SCROLL TO CONTINUE WITH CONTENT
Beberapa jam setelah putusan, Musk mengkritik keputusan pengadilan, bahwa hal itu menciptakan lisensi bebas untuk menjarah badan amal. Ia juga menuduh hakim sebagai aktivis mengerikan yang menggunakan juri sebagai kedok. Postingan tersebut telah dihapus. Dalam postingan lain, Musk bersumpah banding.
Carl Tobias, profesor hukum University of Richmond School of Law, mengatakan juri membuat keputusan yang sangat berdasarkan fakta. "Kasus ini terasa agak aneh dan gila, tetapi inilah mengapa kita memercayai juri, karena mereka membawa akal sehat komunitas untuk menyelesaikan sengketa faktual," kata Tobias.
Pada hari pertama persidangan, Musk duduk di kursi saksi dan ditanya salah satu pengacaranya tentang apa tujuan tindakan hukum tersebut. "Sebenarnya sangat sederhana.
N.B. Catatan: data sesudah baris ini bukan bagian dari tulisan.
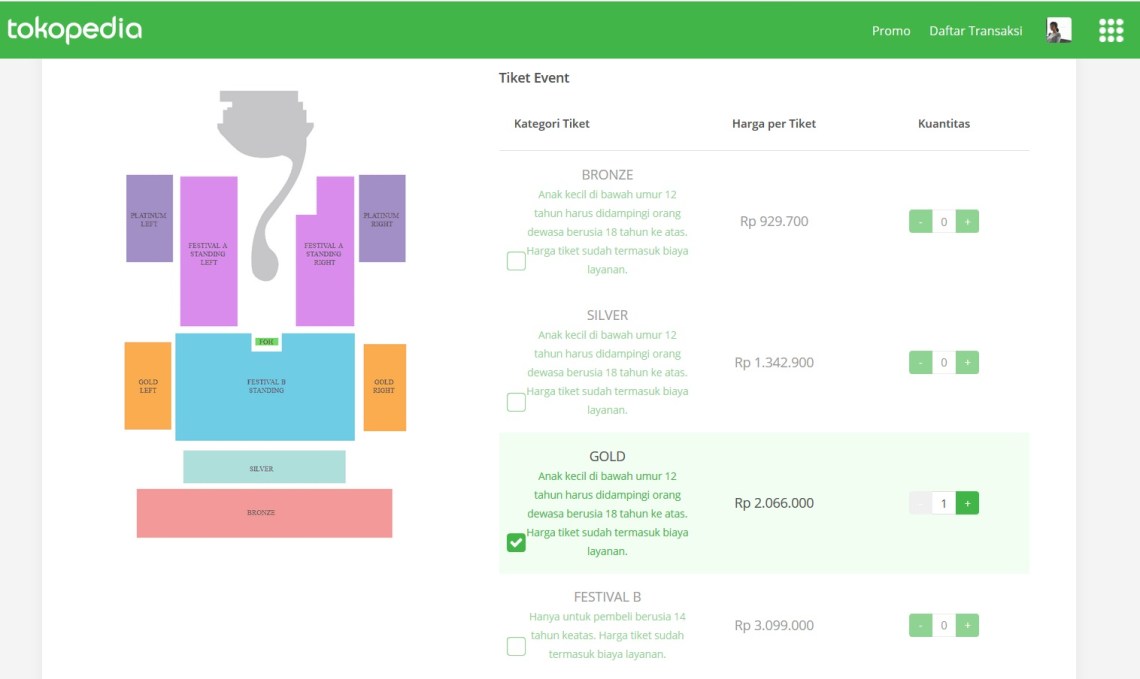
Task: Click Platinum Left purple seating block
Action: click(149, 219)
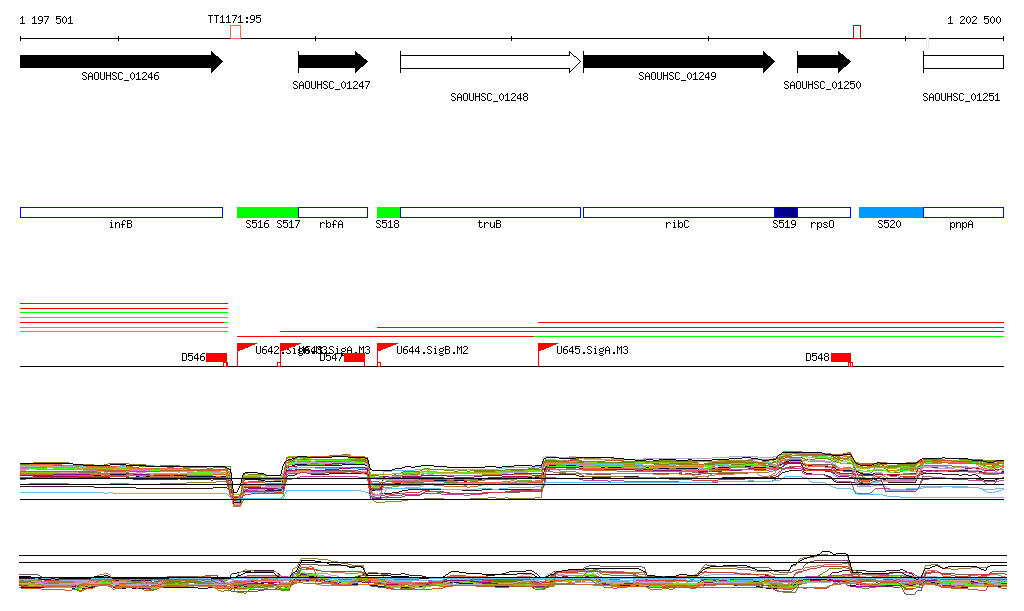
Task: Click the D548 red downshift marker
Action: [x=840, y=358]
Mencuri dari badan amal itu tidak dibenarkan. Jika menjarah badan amal diizinkan, seluruh fondasi pemberian amal akan hancur," sebut Musk.
Altman mengatakan ke juri bahwa Musk tak hanya mendukung gagasan OpenAI jadi bisnis pencari laba, tapi juga bersaing mengendalikannya dalam jangka panjang. Keduanya memulai OpenAI tahun 2015, tapi Musk hengkang di 2018 setelah rekan pendiri lain menolaknya untuk memegang kendali.
Gugatan tersebut merupakan puncak dari permusuhan antara Musk dan Altman. Ketika Altman menjadi salah satu nama paling terkenal dan terkaya di industri teknologi setelah kesuksesan ChatGPT, Musk mulai mengkritik.
Sam Singer, jubir OpenAI, menilai putusan tersebut kemenangan luar biasa. "Ini tidak lain adalah upaya dari Musk untuk memperlambat pesaing," katanya, seraya menambahkan bahwa ini juga merupakan kemenangan sistem peradilan.
Pengacara William Savitt yang mewakili OpenAI, menyebut gugatan Musk sama sekali tidak sesuai kenyataan dan juri memutuskan Musk berbohong mengenai asal-usul perusahaan. "Kami senang juri mencapai hasil yang tepat, dan mencapainya dengan cepat," katanya.
Di luar pengadilan, Marc Toberoff, pengacara Musk, mengatakan perang belum berakhir dan akan banding. Langkah tersebut berarti penyelesaian kasus ini bisa berlarut-larut.
Namun Musk kemungkinan besar takkan menang di tahap itu juga. "Intinya adalah pengadilan banding sangat kecil kemungkinannya untuk membatalkan keputusan yang sangat spesifik terhadap fakta dari juri, dan hakim yang menyetujuinya," kata Tobias yang dikutip detikINET dari BBC.